Search code examples
c#data-structuresdictionarypathtrie

Efficient data structure for associating data with filesystem paths?


I need to keep some data in memory about a possibly large number of files and directories (typically up to a few hundreds of thousands). The obvious approach is to use a Dictionary<string, Something> with the path as the key, but there are two problems with this:

  • many of the files will have a large part of their path in common, so it's probably a waste of memory to store the full path of each file
  • I need to be able to quickly access the data about all the descendants of a directory; with a dictionary, the only way to do this is to test each key and check if it starts with the specified path, which is quite inefficient

This problem seems like a good candidate for using a prefix tree (or trie), with segments of the path as "characters". I tried to implement it, and the performance is not too bad for lookup by prefix (about 4 times faster than a dictionary), but it has two issues:

  • the memory consumption is not reduced, probably because of the overhead of the list of children for each node
  • the construction time is much worse than with a dictionary (about 4 times slower to fill the collection)

I'm sure it must be a very common problem, so perhaps there are well known solutions that I'm not aware of?


Solution

  • Just a few generic ideas:

    First, a Patricia trie is probably the best-known approach for improving the memory consumption of tries - it compacts paths in which all nodes have a single child into one node, and concatenate the characters along the path.

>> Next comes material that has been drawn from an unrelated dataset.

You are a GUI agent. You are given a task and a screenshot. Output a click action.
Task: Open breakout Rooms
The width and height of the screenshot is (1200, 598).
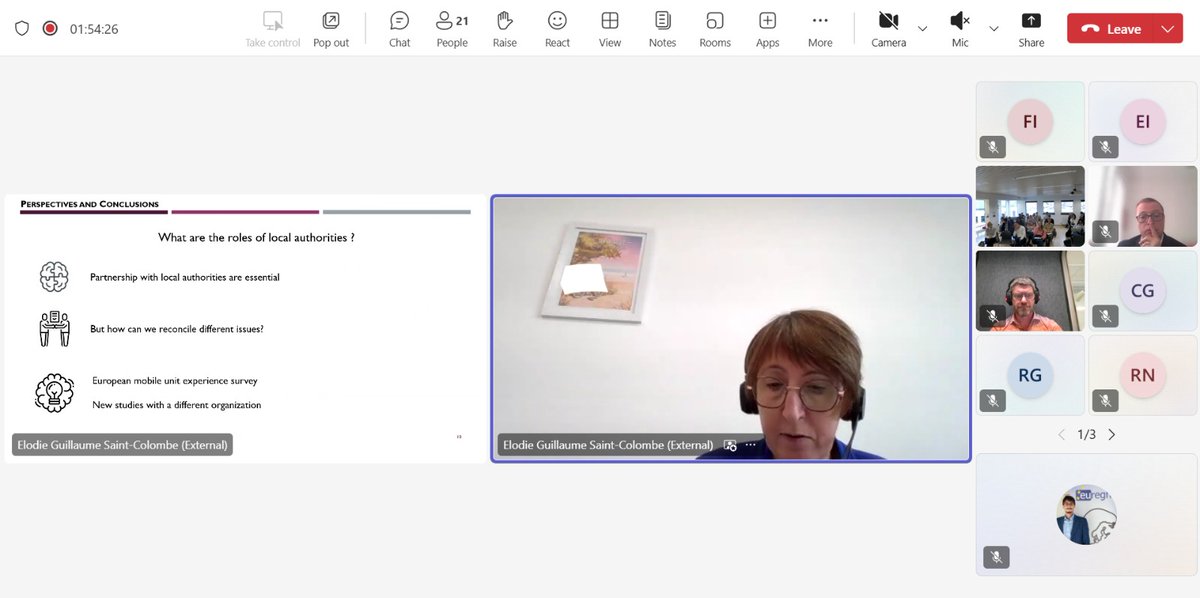pos(714,27)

There is also a version in which you look at the data as a sequence of binary digits, which has the advantage that you always have at most 2 child nodes, and it's also easier to implement.

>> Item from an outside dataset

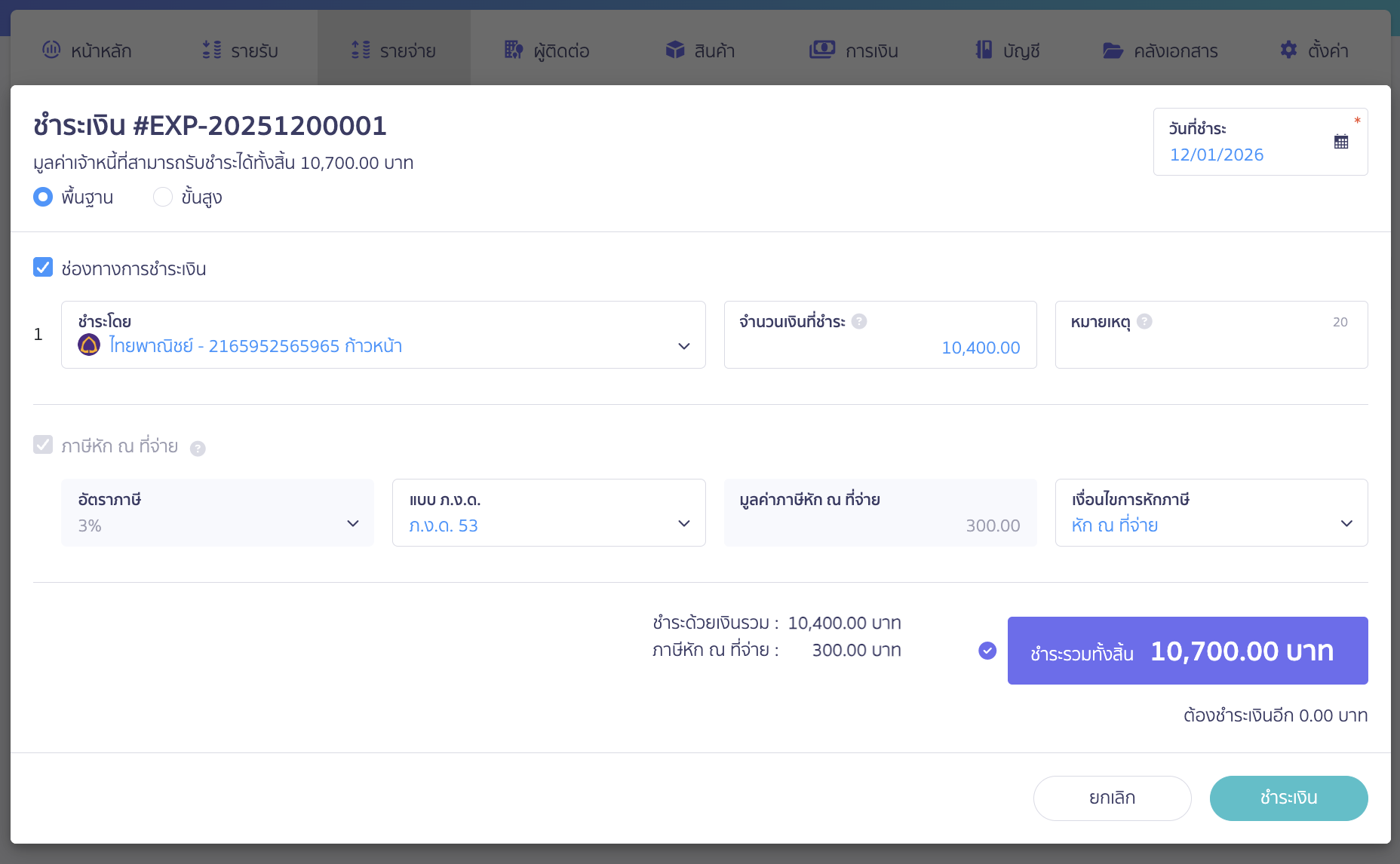This screenshot has width=1400, height=864.
Task: Click help icon next to ภาษีหัก ณ ที่จ่าย
Action: 198,449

    Second, the memory consumption really depends on how you store the children of a given node - do you maintain an array of 256 nodes? That's usually the most efficient way for direct lookup, but also consumes the most memory and is slow if you need to iterate through all the children. Other options are:

    • Store an array of pairs (letter, child node) - This is probably the most memory efficient, since it only stores the objects you actually care about, and it also has a good performance for iterating through all children. However, you have to check all pairs for direct lookup - which is usually fine farther from the root, but could be a problem near the root.

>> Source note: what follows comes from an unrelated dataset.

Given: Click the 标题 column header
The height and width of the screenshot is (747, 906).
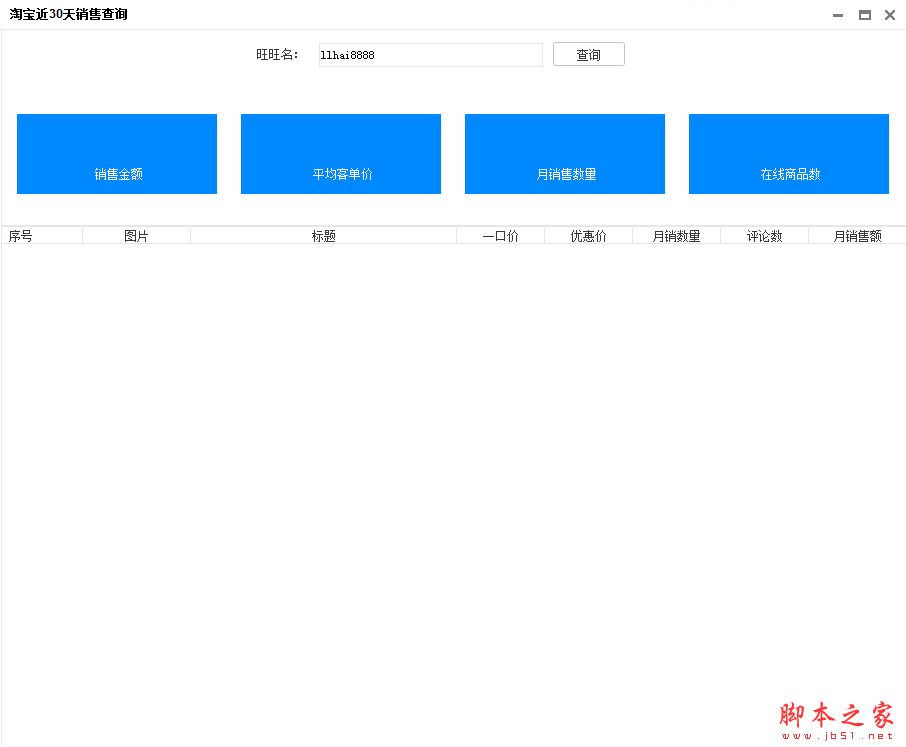Looking at the screenshot, I should [x=322, y=236].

    • Store some kind of dictionary inside each node that maps a letter to a child node. That's the most balanced with respect to performance - it gives you reasonably good speeds for all operations and is somewhat memory efficient.

    Also, if you construct the whole collection up-front and then just query it, there is an approach for storing the child links based on Tarjan tables that will probably increase the construction time, but will save memory and query time later.